Mercè Crosas is a scientist and technologist at the Barcelona Supercomputing Center (BSC) focused on computational and data science, data sharing, and open and FAIR data (Findable, Accessible, Interoperable, Reusable). Since the beginning of 2023, she has been the Head of the Computational Social Sciences Program at the BSC, a new program that aims to facilitate the use of data and computing in the social sciences and humanities and advance new computational research in these domains. Crosas is also the President of CODATA, the Committe on Data of the International Science Counci, and is an affiliate of the Institute for Quantitative Social Science at Harvard University.
 
Crosas has spent most of her professional life at Harvard University, first as an astrohysicist and a scientific software engineer, and recently as the Chief Data Science and Technology Officer at the Institute for Quantitative Social Sciences and the University Research Data Management Officer. During her time at Harvard, she co-led a broad range of projects to help improve how we do research openly, efficiently, and responsibly, applied primarily to the social sciences but also extended to other scientific domains: an open-source platform for sharing research data now widely used around the world (dataverse.org), a project to analyze sensitive data while preserving privacy (opendp.org), a data commons for Harvard University, an application for analyzing text as data (consilience), a set of tools for computational reproducibility and data provenance, among others.
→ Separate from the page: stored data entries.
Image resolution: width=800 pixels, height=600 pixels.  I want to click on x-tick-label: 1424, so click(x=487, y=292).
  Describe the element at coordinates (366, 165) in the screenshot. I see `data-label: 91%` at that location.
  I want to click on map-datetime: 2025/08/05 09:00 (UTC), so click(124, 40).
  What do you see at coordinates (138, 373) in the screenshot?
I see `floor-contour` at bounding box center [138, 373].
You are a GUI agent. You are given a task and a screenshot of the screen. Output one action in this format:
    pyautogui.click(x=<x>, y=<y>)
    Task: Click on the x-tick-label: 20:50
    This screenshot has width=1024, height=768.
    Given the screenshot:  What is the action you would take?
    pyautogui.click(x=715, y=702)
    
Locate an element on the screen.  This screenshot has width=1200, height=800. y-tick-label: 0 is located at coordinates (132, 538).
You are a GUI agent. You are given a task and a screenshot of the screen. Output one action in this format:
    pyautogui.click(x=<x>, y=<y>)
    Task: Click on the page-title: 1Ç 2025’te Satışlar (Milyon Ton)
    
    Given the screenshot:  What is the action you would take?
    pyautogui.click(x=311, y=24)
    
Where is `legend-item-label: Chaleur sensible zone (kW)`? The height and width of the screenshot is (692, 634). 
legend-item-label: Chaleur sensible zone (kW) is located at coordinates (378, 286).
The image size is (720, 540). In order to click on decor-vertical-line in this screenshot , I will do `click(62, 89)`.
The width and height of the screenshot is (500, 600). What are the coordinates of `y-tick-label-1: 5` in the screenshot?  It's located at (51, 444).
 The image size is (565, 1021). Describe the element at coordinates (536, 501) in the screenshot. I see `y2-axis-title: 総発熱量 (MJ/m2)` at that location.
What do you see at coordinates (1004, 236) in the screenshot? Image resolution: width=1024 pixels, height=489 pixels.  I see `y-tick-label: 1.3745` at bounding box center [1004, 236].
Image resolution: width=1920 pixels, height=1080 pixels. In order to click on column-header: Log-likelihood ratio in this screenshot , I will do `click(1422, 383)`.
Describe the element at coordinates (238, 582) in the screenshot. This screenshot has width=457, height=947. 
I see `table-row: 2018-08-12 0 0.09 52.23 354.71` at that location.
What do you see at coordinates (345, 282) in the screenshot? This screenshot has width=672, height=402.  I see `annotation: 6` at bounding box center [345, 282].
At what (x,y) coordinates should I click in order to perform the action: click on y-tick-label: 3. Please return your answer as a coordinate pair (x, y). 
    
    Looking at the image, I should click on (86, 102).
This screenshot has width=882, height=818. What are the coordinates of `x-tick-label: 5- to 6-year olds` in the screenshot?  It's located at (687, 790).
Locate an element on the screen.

She is a co-author of the FAIR principles and the data citation principles, both internationally endorsed.  In addition, she has led development teams to build data systems in biotech companies and in an education company, as well as conducted computational research and built scientific software for astrophysics at the Harvard-Smithsonian Center for Astrophysics.
 

Prior to her current position, from 2021 to 2022, Crosas was Secretary of Open Government at the Generalitat de Catalunya (Government of Catalonia), where she was responsible for open data, transparency, and citizen participation in democracy. She holds a doctorate in Astrophysics from Rice University, a degree in Physics from the University of Barcelona, and was a pre-doctoral and post-doctoral fellow at Harvard University.